Has Dunlap ever heard of Steve Lavin? Andy Kennedy? Leibovitz?

Lavin wasn't promised the head-coaching job in replacing Jim Harrick, yet took the interim job at UCLA and ultimately landed the full-time gig. Kennedy took over for his good friend Bob Huggins when Huggins was ousted at Cincinnati. It was a tough call to do that considering Huggins' hatred of the Cincinnati administration. Kennedy didn't get the UC job, but don't you think that experience helped him get Ole Miss? Of course it did. Leibovitz had no choice but to take over for Chaney when he was suspended for five games for the "goon" incident, when he sent in a player to put a hard foul on a Saint Joseph's player that resulted in a broken arm. Standing in for Chaney would ultimately prove to the folks at Hartford that Leibovitz could lead under a stressful situation and they gave him a shot to be a head coach.

Arizona will go on a national search to replace Olson. But you don't know what would have happened if Dunlap had led the Wildcats to an NCAA tourney run. Now? Come on. If you're an athletic director, why would you take a chance on Dunlap if he wasn't going to take the gamble and coach a program that needed his direction? It's not even close who is more qualified on the staff to lead the team between Pennell and Dunlap. Going with Reggie Geary, who played at Arizona and had coached professionally like Dunlap had, would have been a better choice than Pennell.

Had Pastner stayed, he would have been a sound choice over Pennell. Don't give me his youthful looks, either. Joe Pasternack, who looks younger than Pastner, is doing just fine with New Orleans, thank you, despite being in only his 30s as he enters his second year coaching the Privateers.

The announcement of Arizona recruits now going elsewhere is no surprise. Washington, according to the Seattle Times, is the first beneficiary, picking up the top player in Arizona's once-committed class in point guard Abdul Gaddy.

Arizona better get the bank ready. If it wants to lure Mark Few of Gonzaga or Jamie Dixon of Pitt, it will have to pay hefty buyouts, a salary of well more than a million per year, and guarantee at least eight years because of the current state of affairs.
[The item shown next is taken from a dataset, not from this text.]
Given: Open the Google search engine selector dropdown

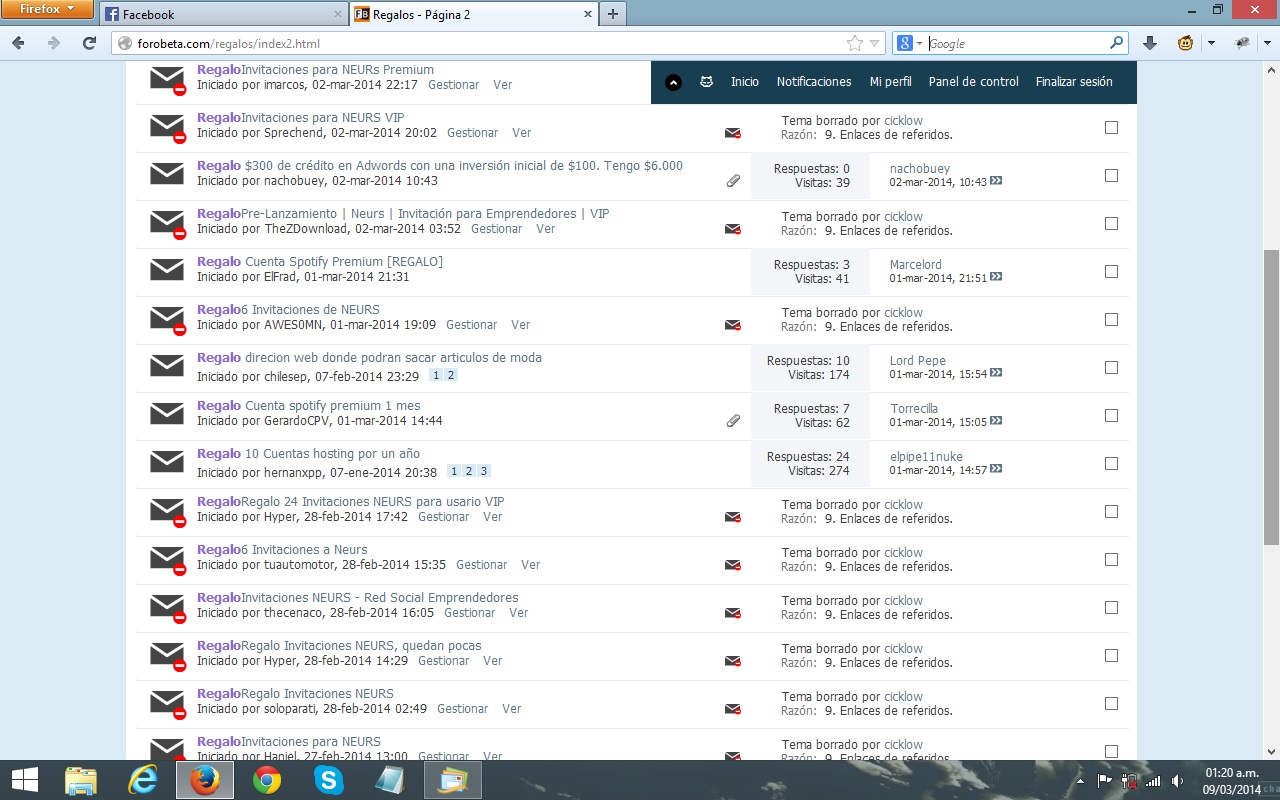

The program can come back within a few years if it is handled correctly. But the landscape atop the Pac-10 has changed: UCLA rules the league; USC is getting comparable talent; everyone else is playing catch-up. Arizona has dropped back in the pack. Making the right moves from this point forward is critical in ensuring it doesn't mess up the next decade.

Final nugget

• It's nice to see that the Mountain West has finally woken up from its slumber and its adverse reaction to anything that smells of mid-major. The announcement of a nonconference challenge in 2009-10 with the Missouri Valley Conference is the perfect scheduling gimmick to generate interest early in the season, ensuring a home game every other year for teams (one road game results in one home nonconference game the next year) in a time when it's hard to get quality nonconference games -- especially at home. The MWC ran away from the BracketBuster event because it didn't want to be associated with anything mid-major. But the best part of the BracketBuster event according to the majority of coaches I've talked to is that it locks in a home game every other year against a decent opponent. Schools don't have to worry about scheduling at least one nonconference game, and that can alleviate stress in scheduling.
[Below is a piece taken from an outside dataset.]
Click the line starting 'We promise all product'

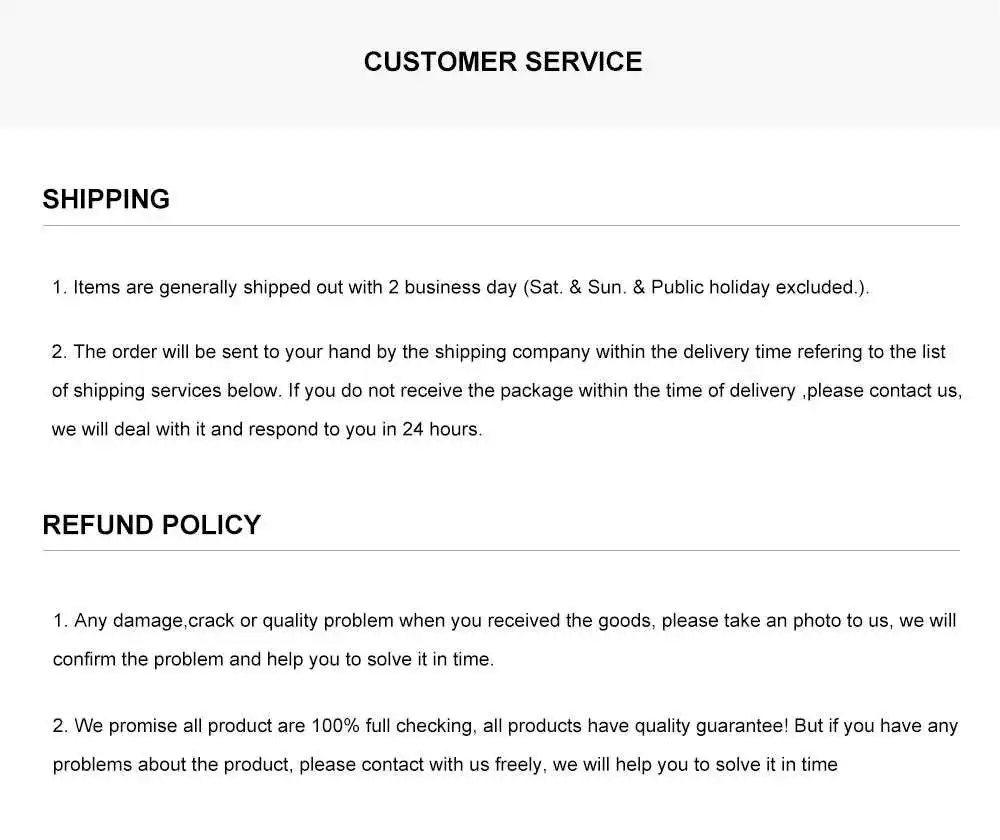pyautogui.click(x=505, y=726)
Matchups such as Creighton-UNLV or BYU-Southern Illinois or New Mexico-Bradley are all quality games. These teams would gladly schedule these types of games if they could in a given year. So mandating they occur between the two leagues makes perfect sense.

• Saw former NBA forward Vin Baker on Tuesday night. He looks to be in fantastic shape, and the one-time Hartford star forward said he's on the verge of signing a deal to play in China under former NBA coach Bob Weiss. Baker said he still has the itch to keep playing. He has been working out with the Hartford Hawks and UConn Huskies, getting big men Malcolm Campbell, Genesis Maciel (both at Hartford) and Hasheem Thabeet (UConn) ready for the season on their respective campuses.